Count the lines of the records below that contain the word "pixels", and reply with only that number.

**RECORDS FOR THE TASK:**
○ ○ ○ ○ ○
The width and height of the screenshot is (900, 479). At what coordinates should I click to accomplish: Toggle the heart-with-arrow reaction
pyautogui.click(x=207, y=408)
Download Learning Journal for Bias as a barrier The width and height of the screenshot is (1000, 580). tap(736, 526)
○ ○ ○ ○ ○
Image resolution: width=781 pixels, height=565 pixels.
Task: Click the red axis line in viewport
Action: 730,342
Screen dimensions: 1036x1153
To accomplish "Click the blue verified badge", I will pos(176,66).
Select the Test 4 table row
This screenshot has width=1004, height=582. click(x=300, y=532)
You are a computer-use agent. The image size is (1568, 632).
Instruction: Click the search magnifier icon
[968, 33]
○ ○ ○ ○ ○
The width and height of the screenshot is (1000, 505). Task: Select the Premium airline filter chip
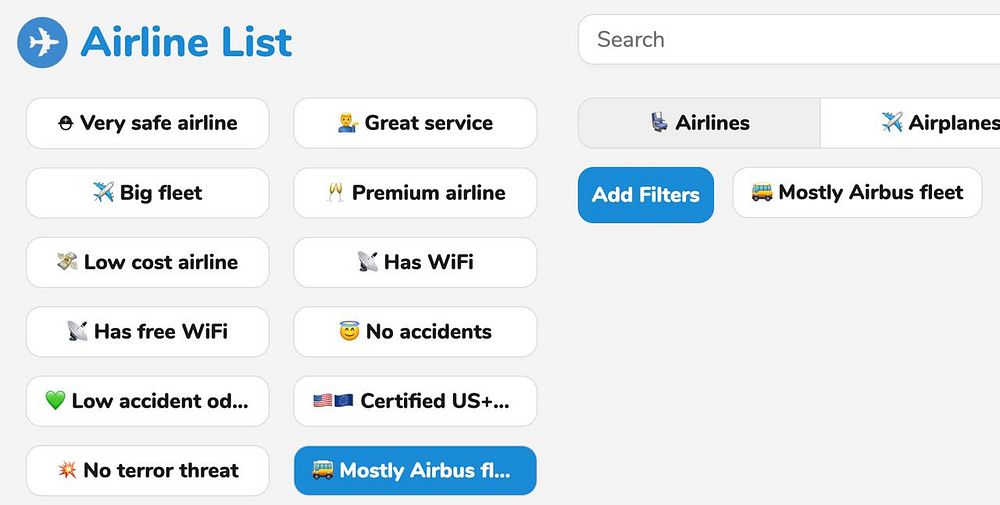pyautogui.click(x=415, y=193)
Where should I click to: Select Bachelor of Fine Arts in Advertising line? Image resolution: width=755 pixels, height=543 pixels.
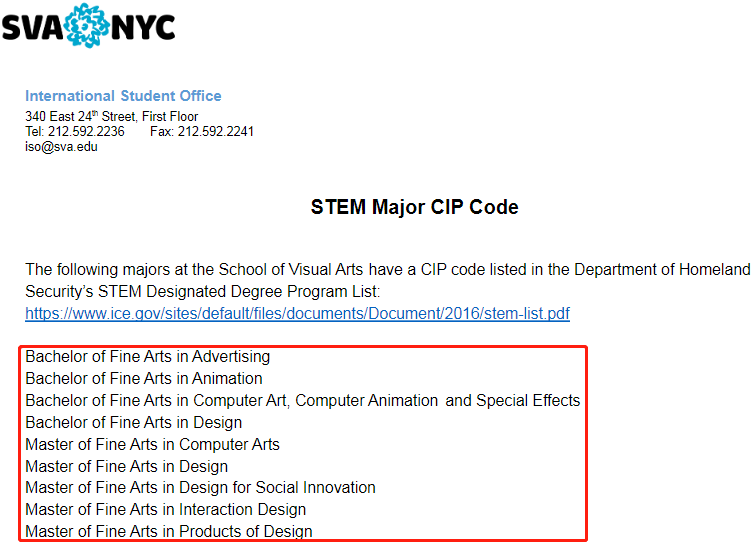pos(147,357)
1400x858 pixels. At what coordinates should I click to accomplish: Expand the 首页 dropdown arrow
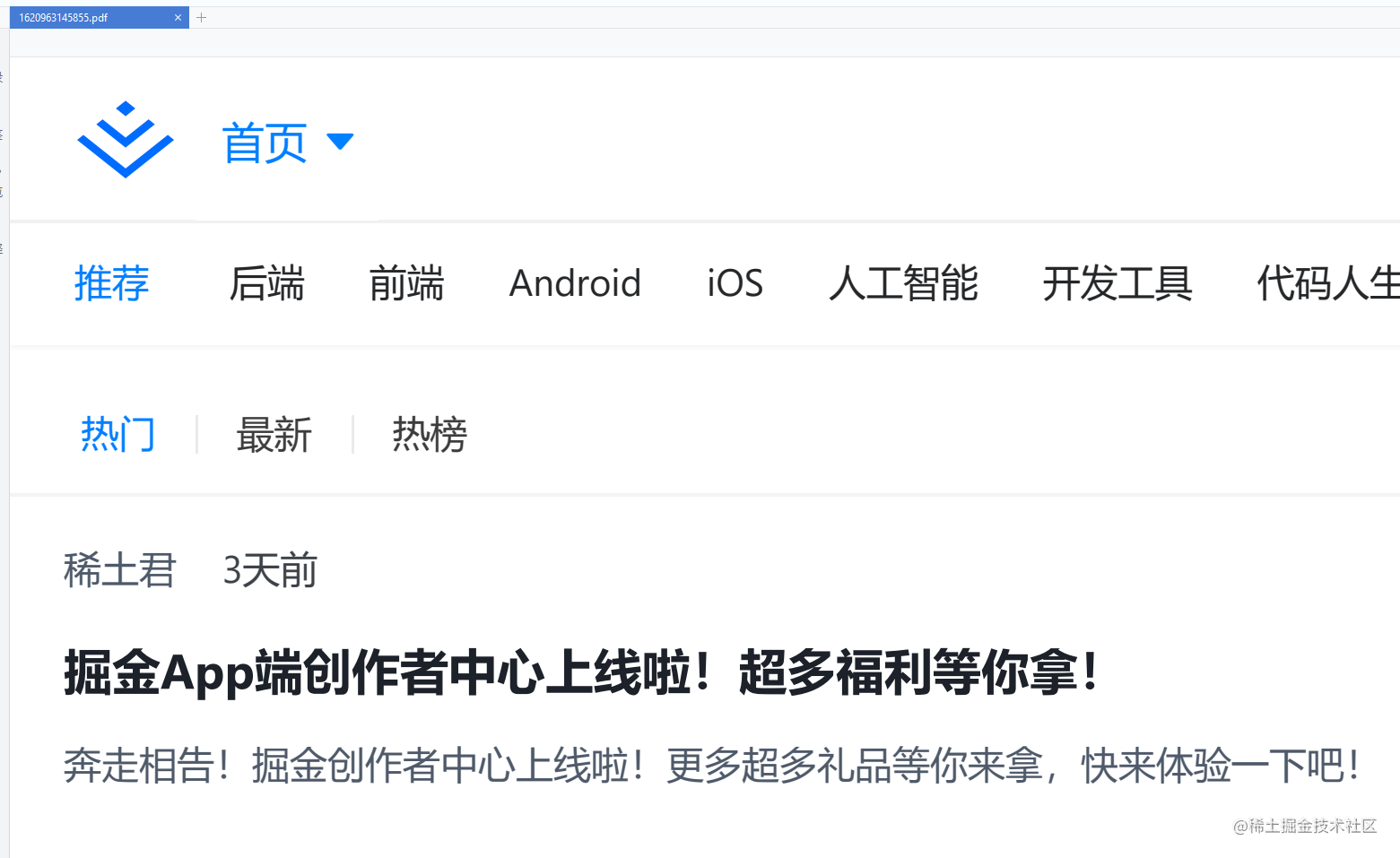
○ ○ ○ ○ ○
**ANSWER:** 3